• [Things to do]
[a] According to the dust collector text, which company developed the first pulse jet collector?
[b] Pick out every line of the records that contains the string "size", matching case exactly.

• [Provided passage]
--- START ---
Standard Design Collector with 81 bags, (9) ¾ inch valves, 10 sq. ft. per bag
9 x 688 CFM = 6,192 CFM, 6192/1000 sq. ft. = 6.192 (nominal filter ratio) based on cleaning volume with no regard to can velocity. For low density dusts, the ratio must be lowered for lower density dust.

Advanced Technology Collector with 81 bags, (9) 1 inch valves with nozzles, and special inlet to eliminate can velocity considerations.
9x 1836 CFM = 16,524 CFM, 16524/1000 sq. ft = 16.524 (nominal filter ratio)

The net cleaning jet velocity should be specified as no more than 9,000 fpm and gross cleaning velocity no more than 15,000 fpm for dense dusts.

Upward component flow of air entering the filter compartment should be limited to 150 fpm for lower density dusts and 350 FPM for higher density dusts.

Specifying collectors based on filter ratio alone penalizes the supplier who provides more cleaning capacity with the larger more expensive cleaning components, and better engineered cleaning systems, depriving the client of superior performance at lower cost.

When to specify Fabric or Pleated filter elements

The other decision is between pleated filters and unpleated filters. The selection for pleated filters is confined to dust that has a thin filter cake. If the cake is deep, bridging will take place in the valleys of the pleats rendering the media below the bridges uncleanable. A new advanced technology bag house/fabric dust collector can be specified on virtually any dry particulate dust application, even those traditionally reserved for cartridge dust collectors.

Read more about; Dust Collection

Bag House Dust Collector Technology

History

The first pulse jet collector was developed by Pulverizing Machinery of Summit New Jersey in the early 1960’s, to collect dust from their Pulverizers. They had tried to use the Blow Ring design but it could not handle the dust (powder) loads as Pulverizers became bigger. The typical load to the collectors were between 50 and 300 grains per cubic foot. The collector design was based on the same blow ring velocity and the cages were based on available designs from hipping pulverizer shafts. The pulse valves selected were diaphragm valves that were fast and the lowest cost valve available. This happened to be a ¾ inch valve. They decided to use several valves in a collector and pulse them with an electronic timer. It was found that the hole sizes and venturi were an air ejector design that had the same jet velocity that the blow ring collector was using. But the big breakthrough came with the realization that the dust was ejected from the bag during the first 4 or 5 milliseconds of the valve opening. It became apparent that the frequency of cleaning was a function of the load to the collector. For instance for loadings of 300 grains the collectors would operate at a filtering velocity of between 7 and 9 feet per minute. At material handling facilities such as a quarry would operate at a filtering velocity of 14 to16 feet per minute. The typical pressure drop in these collector designs were about 2 to 3.5 inches WG pressure. The typical compressed air usage on the high loads were 1 to 2 SCFM at 80 psig per 1000 CFM of filtered air. For loads under 10 grains per cubic foot, the air usage was 0.2 to 0.8 SCFM per 1000 CFM of filtered air. Determining the filter velocity (then referred to as filter ratio) became a rather complicated procedure. The ratio presumably was determined by dust load, fineness of the dust, temperature of process gas stream, and other factors.

The hopper inlet was a carry over design from both the blow ring collector and the previous mechanical shaker collectors.
--- END ---
• [Supplied data]
--- START ---
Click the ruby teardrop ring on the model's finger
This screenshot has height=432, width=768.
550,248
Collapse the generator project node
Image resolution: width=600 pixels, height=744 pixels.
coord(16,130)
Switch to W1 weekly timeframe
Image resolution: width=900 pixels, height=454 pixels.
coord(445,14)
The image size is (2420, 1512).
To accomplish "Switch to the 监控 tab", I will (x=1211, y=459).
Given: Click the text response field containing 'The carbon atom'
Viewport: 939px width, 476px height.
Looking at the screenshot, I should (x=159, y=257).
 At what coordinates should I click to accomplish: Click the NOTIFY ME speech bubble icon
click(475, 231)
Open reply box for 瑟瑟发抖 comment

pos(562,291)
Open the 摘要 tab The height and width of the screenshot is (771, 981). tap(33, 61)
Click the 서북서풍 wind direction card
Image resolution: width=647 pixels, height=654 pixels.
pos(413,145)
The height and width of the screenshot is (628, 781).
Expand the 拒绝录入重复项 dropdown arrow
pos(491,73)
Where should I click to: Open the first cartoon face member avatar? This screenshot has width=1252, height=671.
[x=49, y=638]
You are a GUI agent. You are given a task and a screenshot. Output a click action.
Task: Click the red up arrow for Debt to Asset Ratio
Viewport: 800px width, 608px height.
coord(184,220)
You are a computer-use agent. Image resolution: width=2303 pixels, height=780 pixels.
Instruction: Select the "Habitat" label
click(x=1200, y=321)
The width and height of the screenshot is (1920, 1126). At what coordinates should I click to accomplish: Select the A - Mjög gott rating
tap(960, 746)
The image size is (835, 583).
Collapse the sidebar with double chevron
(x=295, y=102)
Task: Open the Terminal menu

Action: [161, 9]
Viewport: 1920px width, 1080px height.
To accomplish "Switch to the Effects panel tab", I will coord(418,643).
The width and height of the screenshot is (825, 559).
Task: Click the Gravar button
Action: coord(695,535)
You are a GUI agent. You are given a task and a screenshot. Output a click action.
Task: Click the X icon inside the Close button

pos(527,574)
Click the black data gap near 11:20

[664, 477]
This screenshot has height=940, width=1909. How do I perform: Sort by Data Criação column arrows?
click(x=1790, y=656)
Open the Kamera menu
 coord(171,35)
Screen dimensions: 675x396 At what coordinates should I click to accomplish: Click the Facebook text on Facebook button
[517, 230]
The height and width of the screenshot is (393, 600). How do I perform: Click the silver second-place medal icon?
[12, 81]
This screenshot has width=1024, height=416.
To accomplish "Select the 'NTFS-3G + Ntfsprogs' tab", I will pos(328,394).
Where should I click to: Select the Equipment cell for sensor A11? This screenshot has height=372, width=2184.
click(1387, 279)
--- END ---
• [Solutions in order]
[a] Pulverizing Machinery of Summit, New Jersey.

[b]
The image size is (2420, 1512).
The image size is (835, 583).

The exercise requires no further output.